== Task item ==
Look through the data below and output, unchanged, every line from the one holding "Click the lock icon at right edge" through the one holding "Task: Open the search magnifier icon", inclusive. Skip the pictures.

Pixel coordinate grounding data

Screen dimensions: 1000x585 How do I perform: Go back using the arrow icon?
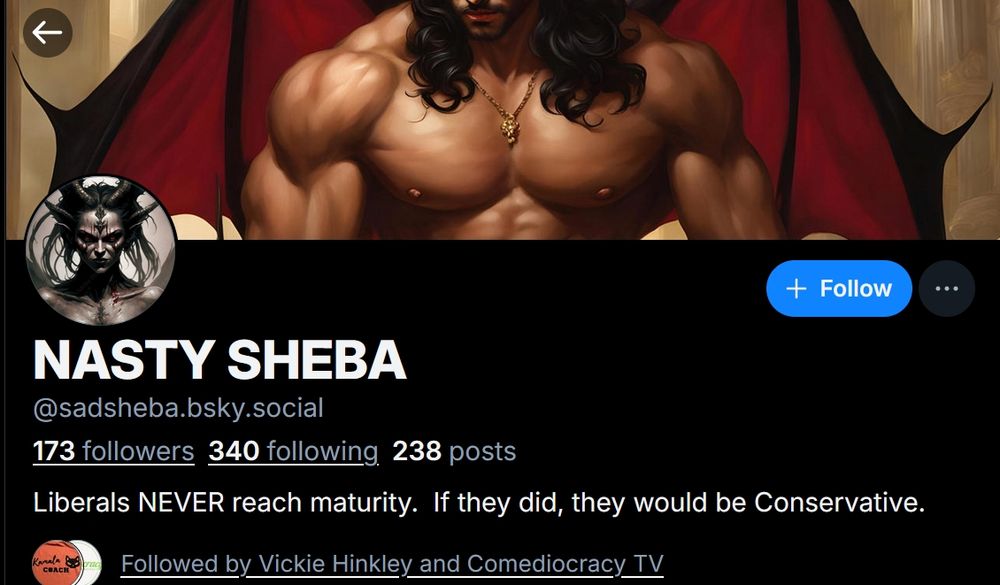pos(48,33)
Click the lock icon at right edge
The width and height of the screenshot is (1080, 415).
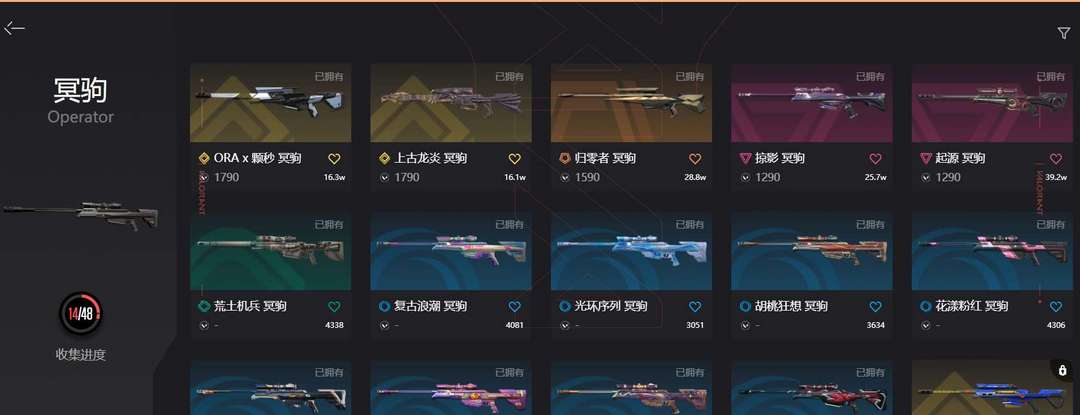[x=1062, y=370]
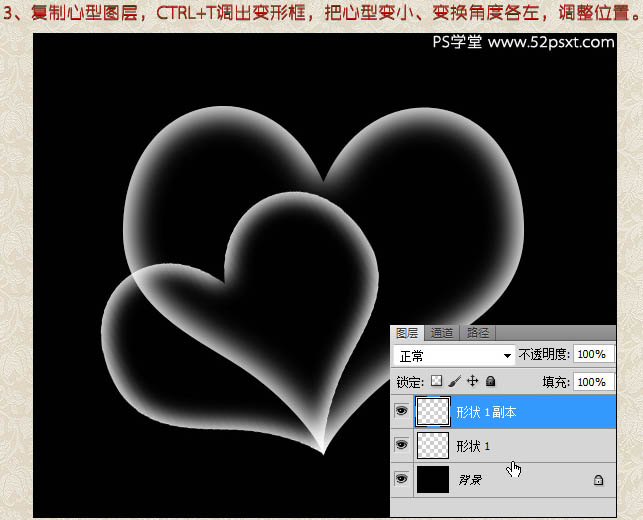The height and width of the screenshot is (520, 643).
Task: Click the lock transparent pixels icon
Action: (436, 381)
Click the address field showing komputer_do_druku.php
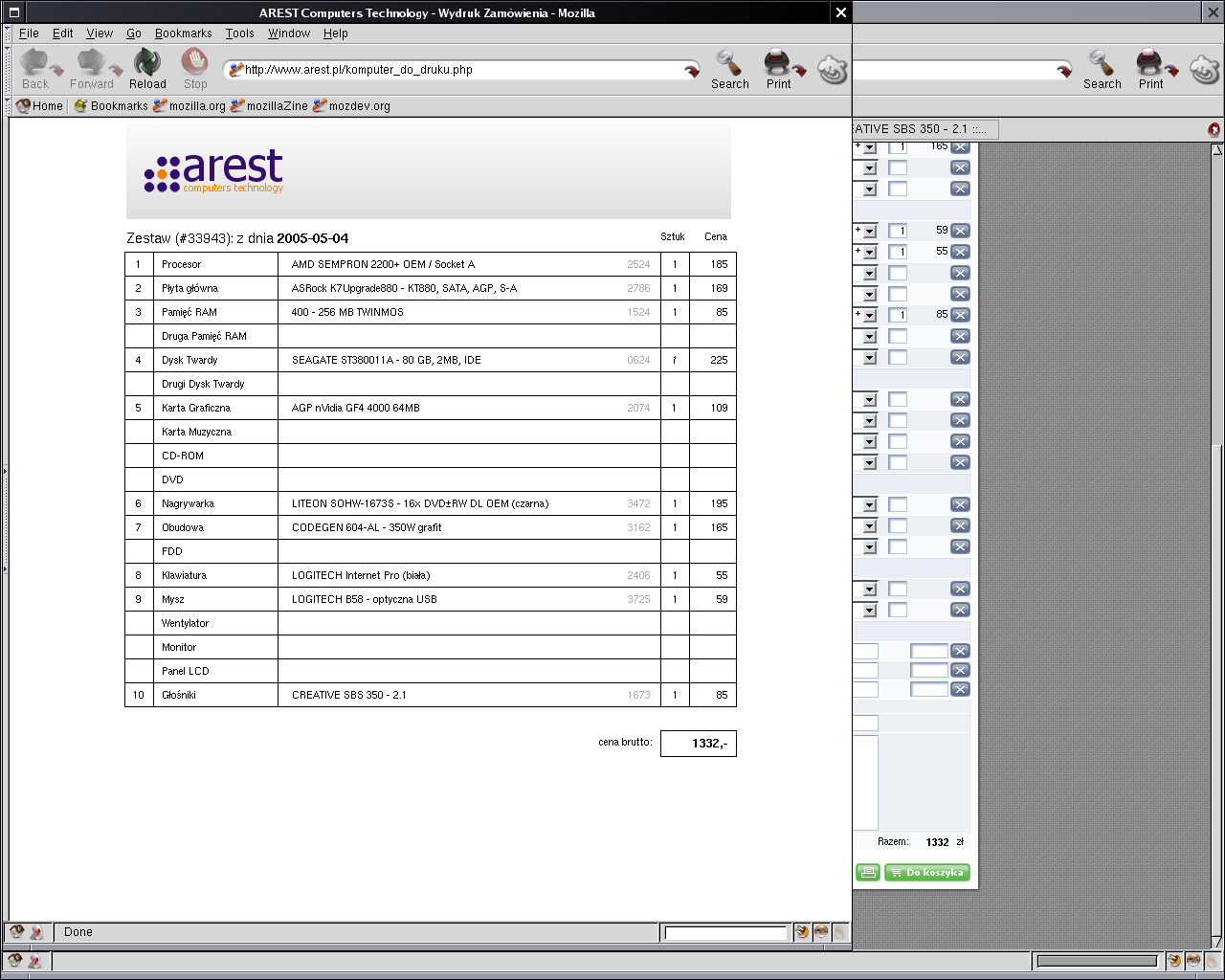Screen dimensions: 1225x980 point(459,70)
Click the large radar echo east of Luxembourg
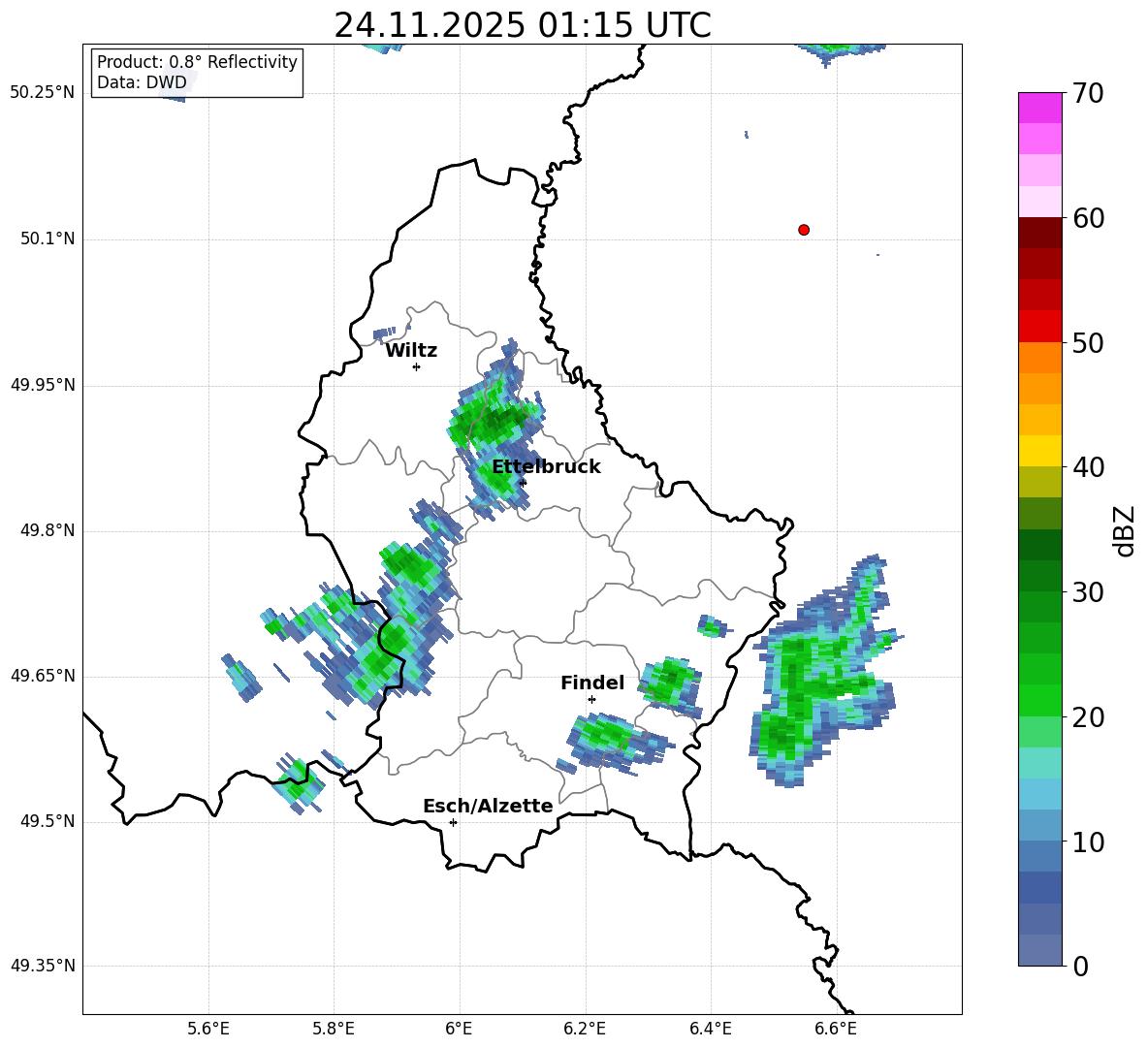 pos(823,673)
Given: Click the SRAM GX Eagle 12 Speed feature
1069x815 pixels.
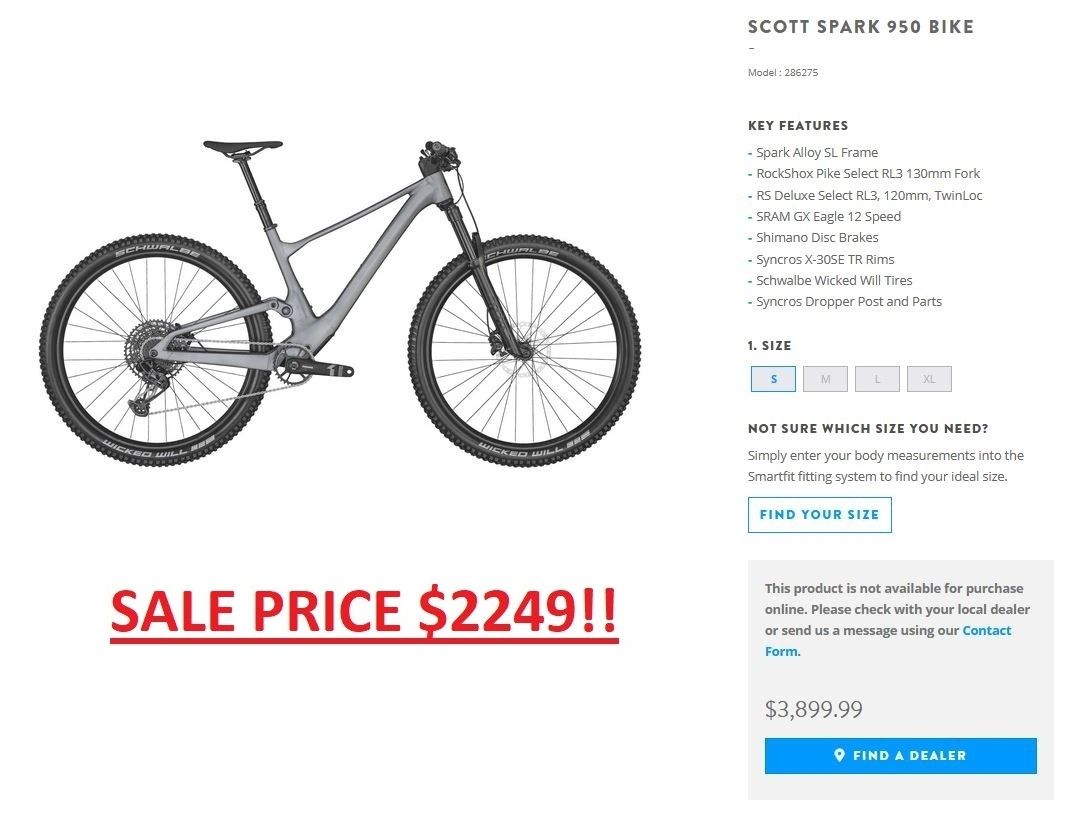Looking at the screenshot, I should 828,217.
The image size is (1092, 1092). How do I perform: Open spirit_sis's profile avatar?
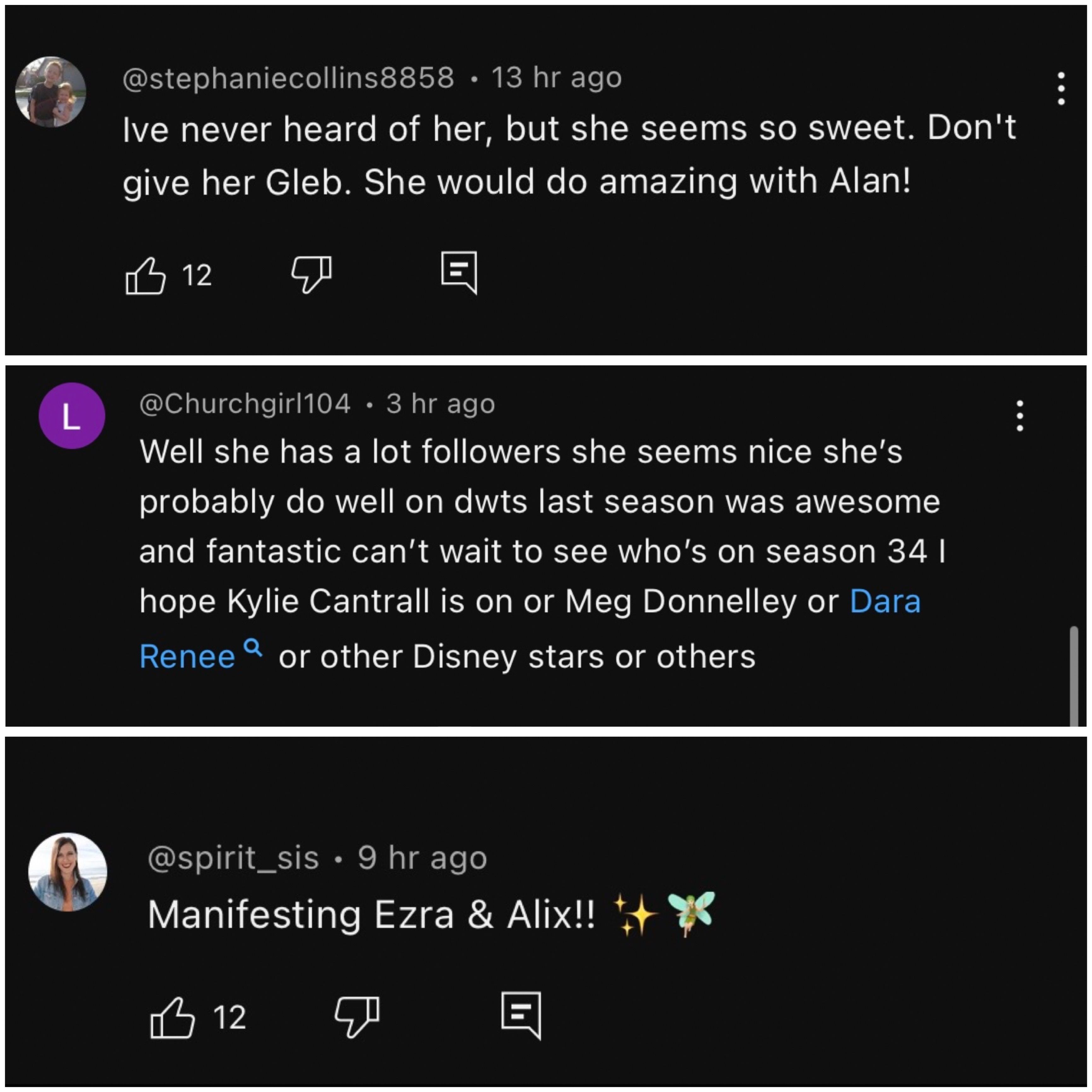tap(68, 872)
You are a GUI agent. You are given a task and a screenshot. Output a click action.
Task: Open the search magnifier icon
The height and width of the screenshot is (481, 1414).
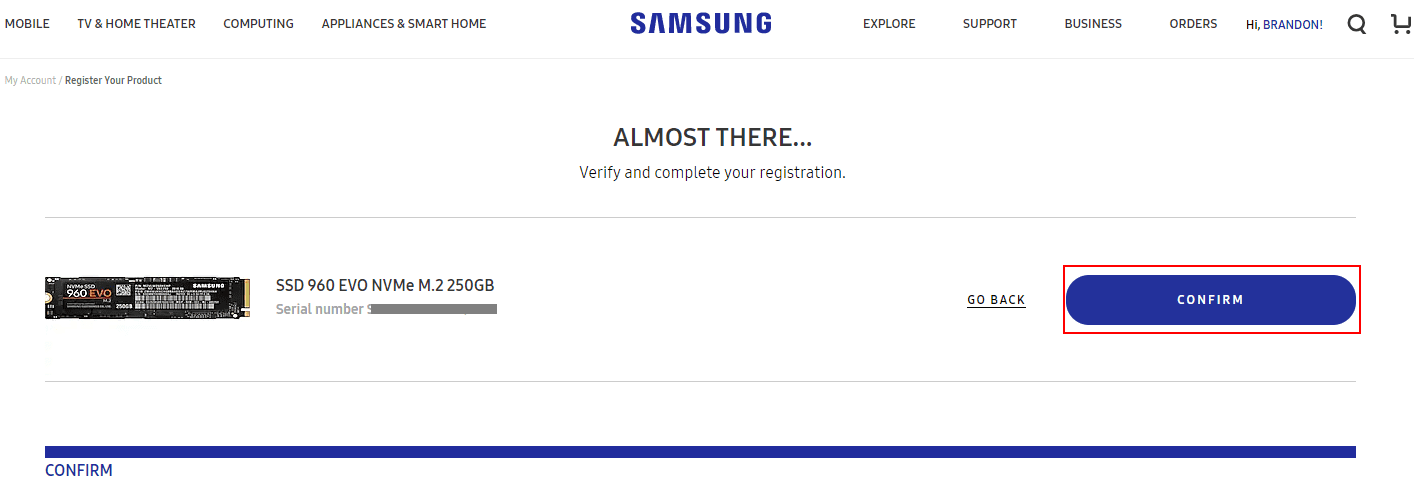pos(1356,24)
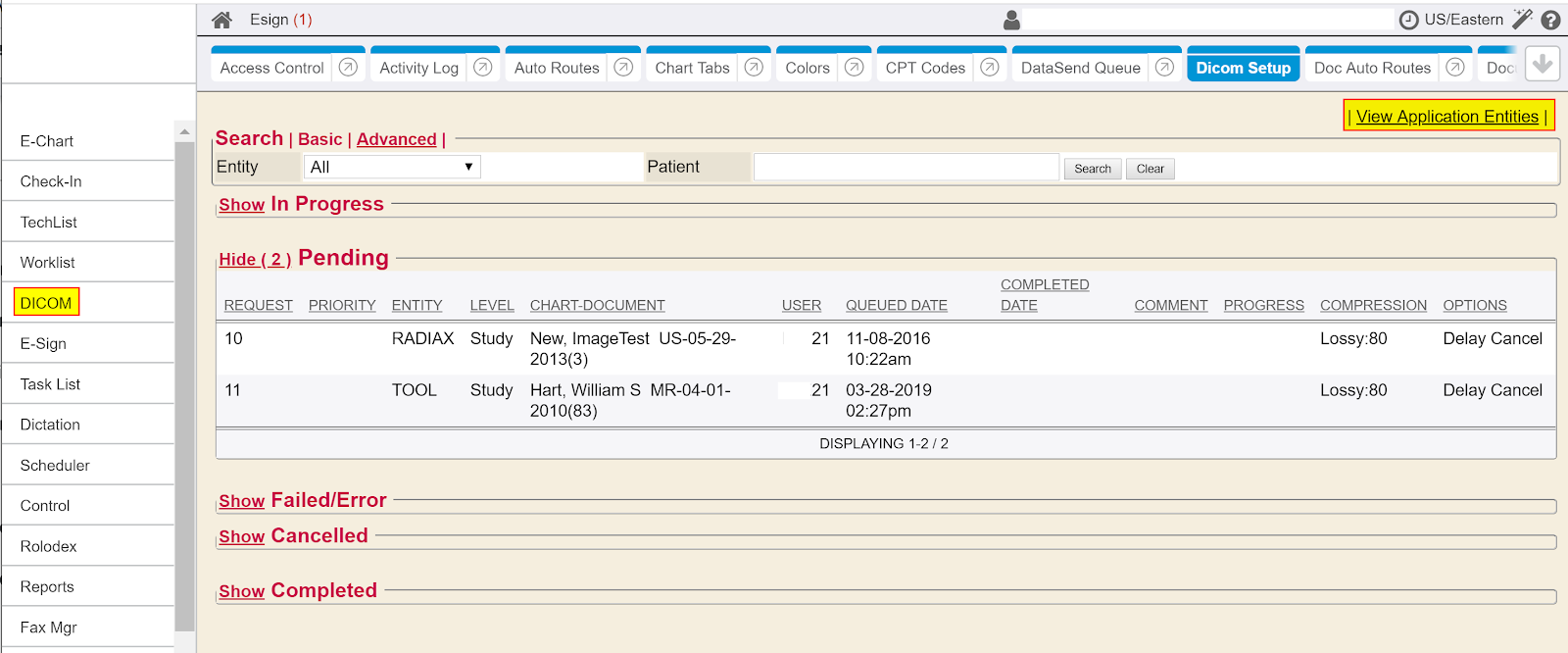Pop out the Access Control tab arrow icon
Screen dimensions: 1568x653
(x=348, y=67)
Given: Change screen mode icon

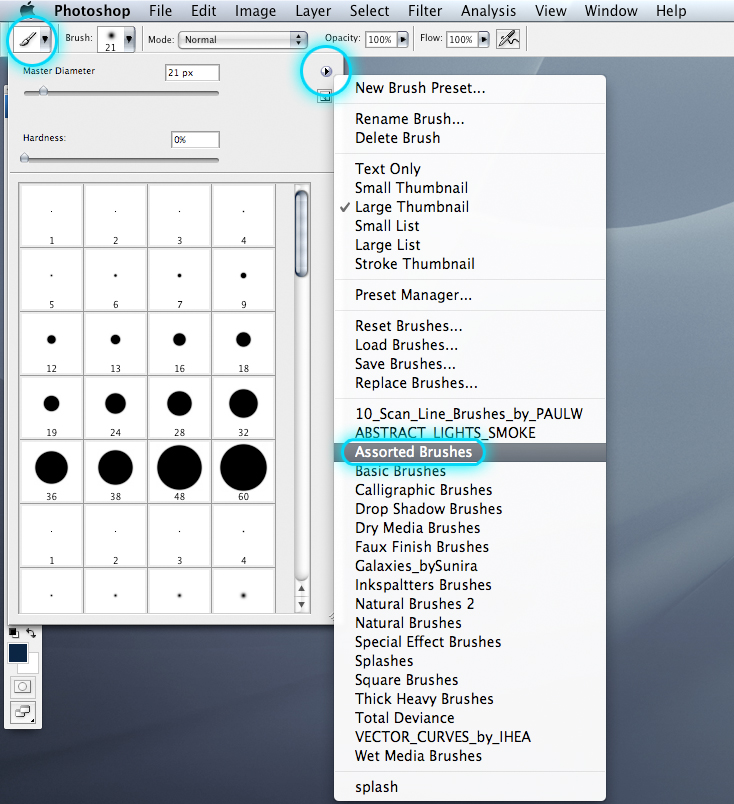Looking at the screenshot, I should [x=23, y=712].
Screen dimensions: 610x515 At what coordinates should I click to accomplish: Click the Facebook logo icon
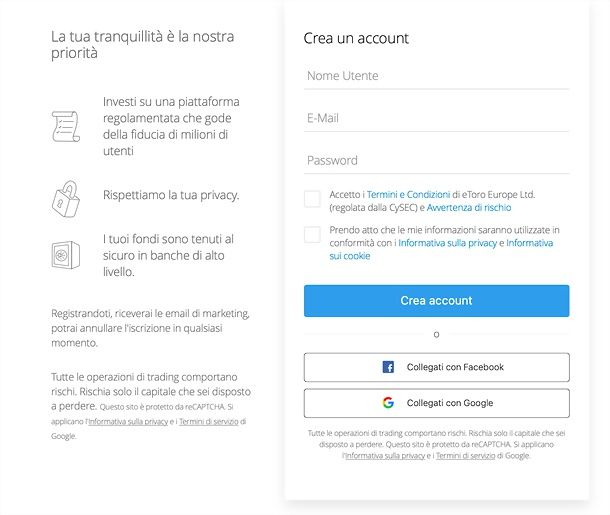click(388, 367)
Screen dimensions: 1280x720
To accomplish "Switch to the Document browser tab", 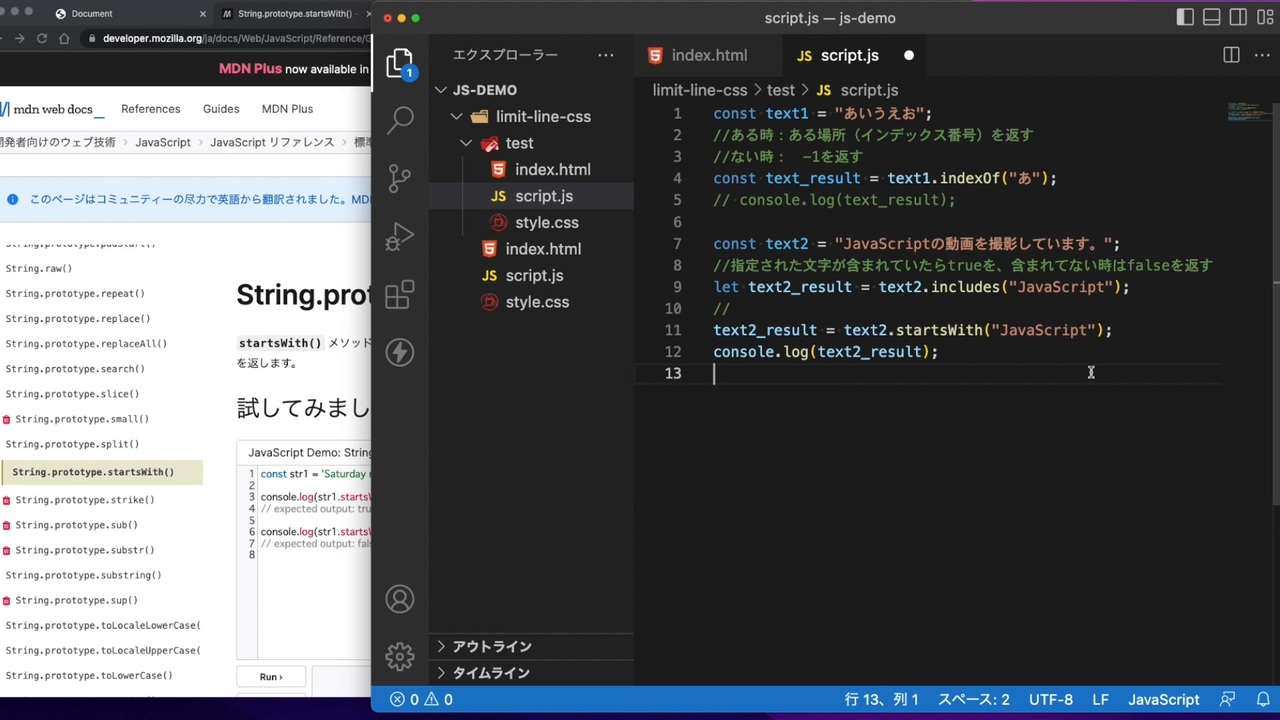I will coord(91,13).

== Answer to this exercise ==
Click the lock icon at right edge
The width and height of the screenshot is (1080, 415).
[x=1062, y=370]
The height and width of the screenshot is (520, 643).
Task: Click the lock transparent pixels icon
Action: (436, 381)
Click the address field showing komputer_do_druku.php
Screen dimensions: 1225x980 point(459,70)
Click the large radar echo east of Luxembourg
 pos(823,673)
Given: Click the SRAM GX Eagle 12 Speed feature
1069x815 pixels.
Looking at the screenshot, I should 828,217.
The image size is (1092, 1092). How do I perform: Open spirit_sis's profile avatar?
tap(68, 872)
You are a GUI agent. You are given a task and a screenshot. Output a click action.
Task: Open the search magnifier icon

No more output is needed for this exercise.